Data records>
----
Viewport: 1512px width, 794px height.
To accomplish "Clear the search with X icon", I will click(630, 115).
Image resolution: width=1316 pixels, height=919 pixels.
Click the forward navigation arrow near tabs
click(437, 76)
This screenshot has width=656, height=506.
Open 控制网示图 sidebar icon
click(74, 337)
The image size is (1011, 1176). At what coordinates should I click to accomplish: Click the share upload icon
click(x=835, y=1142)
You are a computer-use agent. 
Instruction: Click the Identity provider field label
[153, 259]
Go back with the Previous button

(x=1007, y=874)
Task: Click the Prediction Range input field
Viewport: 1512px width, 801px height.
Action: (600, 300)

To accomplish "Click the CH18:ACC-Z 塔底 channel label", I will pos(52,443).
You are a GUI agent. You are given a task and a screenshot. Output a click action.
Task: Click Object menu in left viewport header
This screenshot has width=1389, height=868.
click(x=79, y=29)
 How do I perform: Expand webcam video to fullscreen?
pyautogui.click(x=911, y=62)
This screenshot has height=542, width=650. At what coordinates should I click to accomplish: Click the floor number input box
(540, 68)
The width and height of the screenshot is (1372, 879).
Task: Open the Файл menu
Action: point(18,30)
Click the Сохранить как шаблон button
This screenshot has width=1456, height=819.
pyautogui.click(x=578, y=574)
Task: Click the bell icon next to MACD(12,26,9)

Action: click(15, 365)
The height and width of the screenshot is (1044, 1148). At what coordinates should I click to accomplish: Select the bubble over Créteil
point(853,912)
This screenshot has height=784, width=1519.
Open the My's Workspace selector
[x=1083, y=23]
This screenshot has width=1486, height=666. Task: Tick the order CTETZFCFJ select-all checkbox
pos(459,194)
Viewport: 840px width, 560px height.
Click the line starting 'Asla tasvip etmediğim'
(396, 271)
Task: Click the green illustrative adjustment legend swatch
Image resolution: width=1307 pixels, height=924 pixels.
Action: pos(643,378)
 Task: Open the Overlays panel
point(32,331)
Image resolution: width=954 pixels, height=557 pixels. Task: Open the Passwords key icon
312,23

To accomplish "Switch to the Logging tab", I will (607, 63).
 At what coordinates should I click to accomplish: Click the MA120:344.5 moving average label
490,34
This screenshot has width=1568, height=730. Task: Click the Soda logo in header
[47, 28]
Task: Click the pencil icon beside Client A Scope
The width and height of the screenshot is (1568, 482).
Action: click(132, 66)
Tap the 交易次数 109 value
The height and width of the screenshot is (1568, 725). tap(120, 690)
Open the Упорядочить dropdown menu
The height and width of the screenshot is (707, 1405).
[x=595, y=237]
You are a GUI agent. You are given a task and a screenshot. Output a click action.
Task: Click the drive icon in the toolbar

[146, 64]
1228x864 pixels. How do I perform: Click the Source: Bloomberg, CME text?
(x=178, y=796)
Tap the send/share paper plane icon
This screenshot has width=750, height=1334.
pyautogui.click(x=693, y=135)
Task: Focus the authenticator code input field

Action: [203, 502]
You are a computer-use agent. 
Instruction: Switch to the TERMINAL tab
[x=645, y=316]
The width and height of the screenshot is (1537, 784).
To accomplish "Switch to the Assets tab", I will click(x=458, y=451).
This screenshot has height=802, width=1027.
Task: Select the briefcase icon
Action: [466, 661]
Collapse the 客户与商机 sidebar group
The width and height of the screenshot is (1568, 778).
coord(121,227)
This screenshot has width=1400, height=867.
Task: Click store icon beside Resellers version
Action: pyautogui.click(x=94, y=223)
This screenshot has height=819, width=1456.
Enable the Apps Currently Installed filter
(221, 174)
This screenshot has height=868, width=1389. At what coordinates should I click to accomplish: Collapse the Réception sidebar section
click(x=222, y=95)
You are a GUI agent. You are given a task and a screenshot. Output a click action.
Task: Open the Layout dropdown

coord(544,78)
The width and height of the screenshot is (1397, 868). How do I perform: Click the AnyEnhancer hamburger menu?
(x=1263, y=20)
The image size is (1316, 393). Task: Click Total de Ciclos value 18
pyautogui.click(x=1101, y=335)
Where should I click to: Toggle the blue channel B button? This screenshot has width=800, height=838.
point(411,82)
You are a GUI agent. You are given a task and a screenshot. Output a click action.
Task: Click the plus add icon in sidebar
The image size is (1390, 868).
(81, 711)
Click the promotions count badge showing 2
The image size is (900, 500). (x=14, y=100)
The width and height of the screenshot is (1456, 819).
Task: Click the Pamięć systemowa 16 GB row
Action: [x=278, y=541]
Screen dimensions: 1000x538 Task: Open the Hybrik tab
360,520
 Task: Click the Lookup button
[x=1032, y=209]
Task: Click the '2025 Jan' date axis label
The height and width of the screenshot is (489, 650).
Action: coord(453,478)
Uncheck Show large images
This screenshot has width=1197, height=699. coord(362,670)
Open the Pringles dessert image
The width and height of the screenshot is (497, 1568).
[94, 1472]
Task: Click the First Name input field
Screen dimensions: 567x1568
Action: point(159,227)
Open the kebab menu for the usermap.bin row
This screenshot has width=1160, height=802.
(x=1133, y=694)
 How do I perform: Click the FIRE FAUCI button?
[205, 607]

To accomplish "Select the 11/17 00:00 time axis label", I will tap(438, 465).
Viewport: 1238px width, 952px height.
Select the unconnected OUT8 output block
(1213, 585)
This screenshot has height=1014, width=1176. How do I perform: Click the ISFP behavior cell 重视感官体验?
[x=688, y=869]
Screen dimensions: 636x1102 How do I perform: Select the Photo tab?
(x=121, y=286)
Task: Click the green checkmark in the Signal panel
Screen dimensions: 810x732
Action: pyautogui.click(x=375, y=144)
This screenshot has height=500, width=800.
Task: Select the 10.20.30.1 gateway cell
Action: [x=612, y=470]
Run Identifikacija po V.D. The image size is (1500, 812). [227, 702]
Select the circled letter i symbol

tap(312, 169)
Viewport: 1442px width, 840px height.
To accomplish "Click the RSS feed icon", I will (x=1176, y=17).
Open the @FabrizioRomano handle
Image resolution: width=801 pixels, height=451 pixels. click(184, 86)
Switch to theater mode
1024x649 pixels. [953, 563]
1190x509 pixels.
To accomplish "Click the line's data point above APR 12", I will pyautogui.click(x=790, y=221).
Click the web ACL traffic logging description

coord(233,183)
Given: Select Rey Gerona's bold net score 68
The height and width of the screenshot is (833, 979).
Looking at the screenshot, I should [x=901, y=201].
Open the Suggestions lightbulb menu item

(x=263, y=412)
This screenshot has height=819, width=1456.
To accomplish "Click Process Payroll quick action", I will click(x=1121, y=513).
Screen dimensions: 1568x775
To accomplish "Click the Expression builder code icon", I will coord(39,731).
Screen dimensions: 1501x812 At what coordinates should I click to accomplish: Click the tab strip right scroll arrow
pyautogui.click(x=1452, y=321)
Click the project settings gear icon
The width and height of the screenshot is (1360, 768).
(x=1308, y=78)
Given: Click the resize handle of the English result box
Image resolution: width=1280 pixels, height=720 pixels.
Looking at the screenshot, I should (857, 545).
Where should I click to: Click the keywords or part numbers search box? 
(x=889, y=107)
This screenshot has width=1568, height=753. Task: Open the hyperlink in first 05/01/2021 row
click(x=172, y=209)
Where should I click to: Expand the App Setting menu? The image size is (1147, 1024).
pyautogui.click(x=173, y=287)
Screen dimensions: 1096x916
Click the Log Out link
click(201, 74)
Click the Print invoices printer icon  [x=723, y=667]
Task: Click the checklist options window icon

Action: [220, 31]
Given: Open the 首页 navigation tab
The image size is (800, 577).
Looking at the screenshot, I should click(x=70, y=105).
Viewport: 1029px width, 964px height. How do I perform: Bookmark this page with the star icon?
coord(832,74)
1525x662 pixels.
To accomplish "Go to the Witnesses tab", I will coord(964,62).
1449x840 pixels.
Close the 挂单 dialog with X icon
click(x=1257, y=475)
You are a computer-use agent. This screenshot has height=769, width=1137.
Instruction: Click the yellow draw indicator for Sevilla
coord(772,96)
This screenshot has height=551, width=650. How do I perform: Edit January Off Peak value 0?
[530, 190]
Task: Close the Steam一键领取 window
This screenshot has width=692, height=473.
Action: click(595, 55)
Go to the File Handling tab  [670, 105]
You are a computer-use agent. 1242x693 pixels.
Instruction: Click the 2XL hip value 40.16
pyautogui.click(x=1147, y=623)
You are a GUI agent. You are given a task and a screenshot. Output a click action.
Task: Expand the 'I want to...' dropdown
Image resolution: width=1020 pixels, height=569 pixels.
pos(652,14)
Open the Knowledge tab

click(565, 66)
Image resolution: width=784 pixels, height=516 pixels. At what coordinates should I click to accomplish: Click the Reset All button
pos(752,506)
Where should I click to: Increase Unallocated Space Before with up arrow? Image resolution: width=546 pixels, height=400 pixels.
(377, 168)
----
Challenge> Copy out the lines of the material above verbatim, beginning with the line that contains "Open the @FabrizioRomano handle" and continuing through the line that contains "(x=263, y=412)", both included.

Solution for this task>
Open the @FabrizioRomano handle
Image resolution: width=801 pixels, height=451 pixels. click(184, 86)
Switch to theater mode
1024x649 pixels. [953, 563]
1190x509 pixels.
To accomplish "Click the line's data point above APR 12", I will pyautogui.click(x=790, y=221).
Click the web ACL traffic logging description

coord(233,183)
Given: Select Rey Gerona's bold net score 68
The height and width of the screenshot is (833, 979).
Looking at the screenshot, I should [x=901, y=201].
Open the Suggestions lightbulb menu item

(x=263, y=412)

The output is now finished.